Onun için, bizler bu Tevhîd merâtib-i İlâhisini evvelâ ilm-el yakînlikle bilmeyi öğrenmeli, sonra şühûdlarımızla her tecellînin fâilini mazharlardan görmeye ayne’l-yakînlik olarak çalışmalı, sonra da O’nda O olmak sûretiyle Tevhîd yapıp huzur ve mutluluğu yaşam içinde devam ettirmeliyiz. Çünkü ikilikte mutluluk olmaz. Mutluluk Tevhîddedir. Allah bizlere bu zevkleri ihsân etsin.


TEVHÎDE DAVET


İnsanlar esfel-i sâfilîn olan bu dünya yüzüne geldikten sonra, nefs vâdisinde, çamura batmış bir eşek gibi debelenmeye başlıyor. Nereye gideceğini, nasıl bir yol takip edeceğini, huzuru nasıl yakalayacağını kestiremiyor.

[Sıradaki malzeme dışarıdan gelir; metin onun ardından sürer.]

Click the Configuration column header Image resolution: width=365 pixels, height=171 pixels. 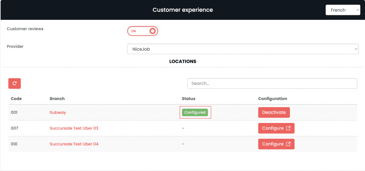[273, 99]
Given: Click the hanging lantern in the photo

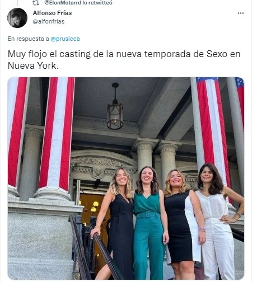Looking at the screenshot, I should tap(115, 106).
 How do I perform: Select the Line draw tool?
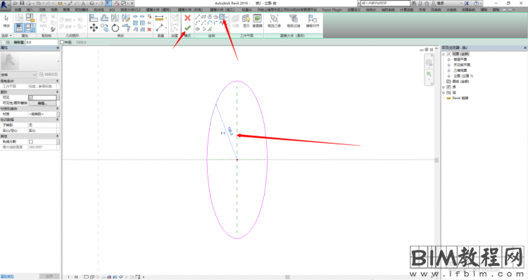(198, 16)
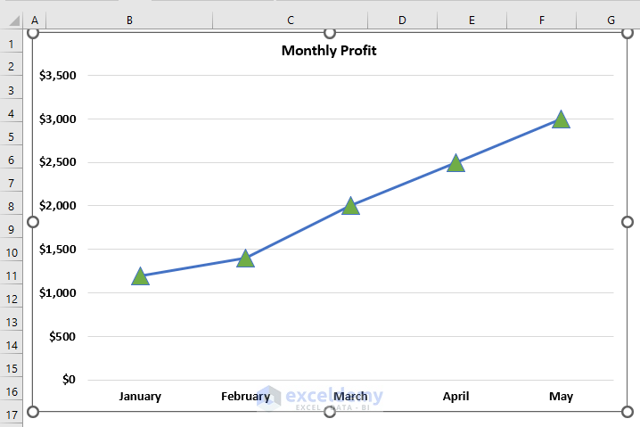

Cenâb-ı Allah Kur’ân-ı Kerîm’in Enfâl Sûresi 24. âyetinde “Ey îmân edenler, sizi kendinize hayat verecek şeylere dâvet ettiği zaman Peygamberi ile Allah'a icabet edin! Ve bilin ki, Allah gerçekten kişi ile onun kalbi arasına girer ve siz, kesinlikle O'nun huzurunda toplanacaksınız!” buyurmaktadır. Görüldüğü gibi, burada yalnız Allah, diriliğe davet ettiğinde veya Muhammed, Allah için diriliğe davet ettiğinde denmiyor. Onun için bu dâveti:

1- Allah’ın diriliğe daveti

2- Resûlullah’ın diriliğe daveti

3- Allah’ın Resulünden diriliğe daveti şeklinde mütalaa edebiliriz.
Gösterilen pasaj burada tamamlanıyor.